Polycystic Kidney Disease and has no right kidney and around 79% of his left

kidney still working. He is in a study through the University of Colorado and

they provide all his meds and monitor him. He is 17 and doing fine but can't

play the sports he loves without pain or problems I also have a 12 year old

daughter who knock wood has been healthy . My husband has diverticulitis and we

are in the process as I write this of waiting for a GI specialist to see him to

decide whether he needs surgery.

I am 42 and with the exception of stomach problems had always been in great

health. In June of this year I started having alot of stomach pain and got

checked for gall bladder only to be told I had an ulcer. Went on Prevacid and

thought great that's easy. Went on a great family vacation before starting my

new job and still felt like crap. My urine was dark and my daughter thought I

looked yellow. Went to the hospital, for the first time they took a blood test

and told me I had hepatits A, B, or C. 2 days latter they called and said those

tests were negative. Ended up back in the hospital with the same groups of GI

docs and they ordered a biopsy. My numbers were climbing but they discharged me

and made me keep coming back for blood tests. Got so bad in my joints and

stomach I couldn't eat or move. My GI doctor told me that he had 2 patients

with AIH. I made the mistake of asking how they were doing with the disease.

One died waiting for a transplant and the other was on meds for the rest of her

life. I was praying that it wasn't AIH. He called and said it wasn't. 3 days

later he called and said maybe AIH cause some of the numbers were off. He would

send my biopsy to University for a second opinion. No calls from him and my

numbers were now, AST 1915 and ALT 2290. My husband and my father got so scared

and frustrated waiting and watching me get worse that they hand carried my file

to University and asked about my biopsy that was suppose to be there.

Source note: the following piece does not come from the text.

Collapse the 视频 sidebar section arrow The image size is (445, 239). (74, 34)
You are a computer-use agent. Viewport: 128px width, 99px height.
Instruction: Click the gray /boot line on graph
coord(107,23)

University got me in to see a Hepatologist who immediately admitted me and

started me on high doses of Prednisone. My GI doctor, who I think would have

kept me waiting and misdiagnosing me forever was livid. University never did

find the biopsy that he said he sent. Now I go for blood tests every other week

and after finally dropping to 5 mg of prednisone my numbers started climbing and

finally doubling. The pain in my ribs and my joints are worse and I don't know

what to think. Is this what a relapse feels like or was I ever really getting

better. This disease certainly keeps you wondering if you have something bad

happening or are you overreacting to a flu virus? After reading other posts I

am wondering if I should also be on imuran. I have been to a Rheumatologist and

all my problems are associated with AIH and luckily not with RA or Lupus. Guess

I will wait for my tests this week. That will make the determination whether I

am paranoid or not. You all know though, when something just doesn't feel

right.

Sorry I know this was lengthy, did I make up for lost time or what!

Cyndi (Colorado)

kathiruud@... wrote:

> Pat:

>

> Has Cyndi been to a rheumatologist? I was referred to one by my

> gastro. I started having big problems with hand, wrist, elbow and

> shoulder pain a couple of months ago. The rheumatologist ran blood

> tests and the rheumatoid level was a little high but not alarming.

> She said that the pain is attributed to autoimmune disease. I take

> 25mgs of VIOXX every day and it seems to help. Also, I have more

> problems when the weather changes. I hope she can find relief

> because pain can really wear you down!

>

> Kathi - Moline

>

>

>